Jordan appears at the corridor intersection, hair messy, face pale, eyes blazing with furious focus. She’s holding a compad and a maintenance tool like she’s ready to stab someone with it.

She sees the merc and stops.

“You caught one,” she says, breathless.

“Yeah,” I reply.

Her gaze flicks over the merc’s face, then back to mine. “Talk.”

I watch her for a beat—this human woman who should’ve been dead on a prison moon, now standing in my empire’s hallways turning infrastructure into a weapon.

“He says Morazin is alive,” I tell her.

Jordan goes very still.

Then her face hardens like steel. “Of course he is.”

The merc flinches at her tone, like her anger is more frightening than mine.

Jordan steps closer, voice low. “Who’s funding him?”

The merc swallows. “Shells. Tags. Baragon-linked. I don’t know names.”

Jordan’s eyes narrow. “But you know the routing.”

He nods quickly. “KZ-443. Cinder Vault.”

Jordan’s gaze snaps to me, and in her eyes I see the same realization that’s sitting like a stone in my gut: this isn’t just Kaijen drama.

This isn’t just the Nine squeezing tribute.

This is a network reaching beyond Gur, beyond the Alliance, beyond the Coalition—something old and patient and wealthy enough to buy massacres like they’re advertisements.
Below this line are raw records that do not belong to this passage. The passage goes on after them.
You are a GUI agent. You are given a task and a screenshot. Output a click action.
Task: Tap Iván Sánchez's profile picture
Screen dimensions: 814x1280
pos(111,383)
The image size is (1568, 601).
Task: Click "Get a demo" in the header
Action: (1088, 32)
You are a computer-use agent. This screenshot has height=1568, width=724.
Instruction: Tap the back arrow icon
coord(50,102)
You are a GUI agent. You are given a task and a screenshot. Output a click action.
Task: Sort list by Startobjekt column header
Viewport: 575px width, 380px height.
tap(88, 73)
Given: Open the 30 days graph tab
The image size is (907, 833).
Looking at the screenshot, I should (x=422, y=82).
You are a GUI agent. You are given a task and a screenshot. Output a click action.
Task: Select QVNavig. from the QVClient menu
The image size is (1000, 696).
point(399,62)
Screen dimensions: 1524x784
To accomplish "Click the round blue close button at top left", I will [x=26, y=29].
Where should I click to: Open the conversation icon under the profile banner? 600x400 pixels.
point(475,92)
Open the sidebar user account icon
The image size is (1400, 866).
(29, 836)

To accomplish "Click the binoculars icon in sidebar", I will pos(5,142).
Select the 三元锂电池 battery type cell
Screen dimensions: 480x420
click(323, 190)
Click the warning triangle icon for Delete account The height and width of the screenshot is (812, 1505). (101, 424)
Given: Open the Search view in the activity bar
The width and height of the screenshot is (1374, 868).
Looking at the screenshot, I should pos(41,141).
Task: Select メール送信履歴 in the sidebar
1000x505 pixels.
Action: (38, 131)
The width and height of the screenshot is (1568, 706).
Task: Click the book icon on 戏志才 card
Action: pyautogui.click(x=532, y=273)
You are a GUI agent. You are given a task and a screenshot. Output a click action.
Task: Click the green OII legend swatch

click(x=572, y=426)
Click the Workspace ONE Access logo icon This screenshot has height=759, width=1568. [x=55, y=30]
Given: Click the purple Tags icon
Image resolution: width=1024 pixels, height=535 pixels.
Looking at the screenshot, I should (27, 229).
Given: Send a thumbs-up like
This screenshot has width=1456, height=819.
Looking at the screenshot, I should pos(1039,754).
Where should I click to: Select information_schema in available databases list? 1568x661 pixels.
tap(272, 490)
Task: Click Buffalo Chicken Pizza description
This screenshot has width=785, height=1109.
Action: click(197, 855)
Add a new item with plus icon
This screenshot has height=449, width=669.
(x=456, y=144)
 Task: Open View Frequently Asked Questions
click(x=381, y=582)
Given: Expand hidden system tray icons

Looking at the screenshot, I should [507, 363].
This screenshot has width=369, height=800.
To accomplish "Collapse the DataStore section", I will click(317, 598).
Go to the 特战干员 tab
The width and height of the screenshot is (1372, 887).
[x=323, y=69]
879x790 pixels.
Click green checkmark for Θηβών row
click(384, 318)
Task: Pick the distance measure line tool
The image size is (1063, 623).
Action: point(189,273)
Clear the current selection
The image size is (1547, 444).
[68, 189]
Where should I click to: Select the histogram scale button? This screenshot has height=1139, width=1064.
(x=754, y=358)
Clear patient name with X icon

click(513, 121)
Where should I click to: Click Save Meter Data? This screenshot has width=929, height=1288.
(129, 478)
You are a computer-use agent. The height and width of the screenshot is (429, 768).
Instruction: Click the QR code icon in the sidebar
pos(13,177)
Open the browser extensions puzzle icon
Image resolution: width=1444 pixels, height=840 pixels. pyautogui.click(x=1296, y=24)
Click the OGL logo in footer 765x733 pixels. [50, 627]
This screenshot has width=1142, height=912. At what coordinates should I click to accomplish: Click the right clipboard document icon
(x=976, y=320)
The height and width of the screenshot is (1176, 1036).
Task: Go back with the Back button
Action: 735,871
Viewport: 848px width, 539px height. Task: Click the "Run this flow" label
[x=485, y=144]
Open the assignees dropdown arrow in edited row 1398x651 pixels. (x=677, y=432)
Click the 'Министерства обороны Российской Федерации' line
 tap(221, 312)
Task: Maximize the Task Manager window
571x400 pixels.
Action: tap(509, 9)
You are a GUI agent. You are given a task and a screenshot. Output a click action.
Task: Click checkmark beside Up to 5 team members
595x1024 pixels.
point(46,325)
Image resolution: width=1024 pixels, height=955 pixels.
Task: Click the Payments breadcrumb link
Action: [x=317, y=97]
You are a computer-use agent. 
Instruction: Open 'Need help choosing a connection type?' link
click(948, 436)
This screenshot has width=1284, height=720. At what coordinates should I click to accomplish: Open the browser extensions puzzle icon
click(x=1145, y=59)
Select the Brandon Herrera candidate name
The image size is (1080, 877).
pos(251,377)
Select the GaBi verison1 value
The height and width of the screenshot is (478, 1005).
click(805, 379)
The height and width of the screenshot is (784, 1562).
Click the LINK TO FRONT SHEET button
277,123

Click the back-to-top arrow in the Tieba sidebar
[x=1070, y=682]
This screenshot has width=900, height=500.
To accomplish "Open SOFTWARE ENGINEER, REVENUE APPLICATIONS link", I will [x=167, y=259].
I exhale slowly, tasting smoke and rage.

“This is bigger,” Jordan says quietly.

“Yeah,” I answer, voice rough. “It is.”

She looks at the corridor behind me, toward Kel’s office, toward the seat of power that’s been compromised. “So what now?”

I tighten my grip on the merc’s collar.

Now?

Now I do what I should’ve done the moment I stepped back into the Nun: I stop thinking like a convict who wants to survive and start thinking like a goddamn Kaijen who wants to win.

“We trace the money,” I say. “We break the shells. We find who’s pulling strings. And if Kel’s too scared to let me chase Yatori, then I’ll chase the thing that scares him.”

Jordan’s mouth tightens. “You’re going to start a war in your own house.”

I glance at her. “Honey, the war already started. They just fired the first shot through my window.”

Jordan’s eyes flick, and for the first time since Yatori I see something shift inside her—not trust, not yet, but recognition.

The understanding that the world isn’t divided into neat columns labeled “good” and “bad,” “Alliance” and “Coalition,” “law” and “crime.” It’s divided into predators and prey, and someone out there is trying to turn the whole galaxy into a feeding ground.

I drag the merc onward, toward a secure room where screams can’t reach and cameras can’t lie.

Behind us, the Nun’s lights pulse faint red along exit routes as civilians flee, and above us, in the penthouse levels, tribute accounts keep scrolling upward like the price of silence.

And in my chest, beneath the anger, something colder and sharper settles into place.

Purpose.

Because this is no longer about family politics.

This is about whoever thinks they can buy reality—and get away with it.

Not in my house.

Not with her standing beside me, carrying proof like a weapon, eyes bright with fury and intelligence and a stubborn refusal to shut up.

I’m going to pull this whole rotten machine apart.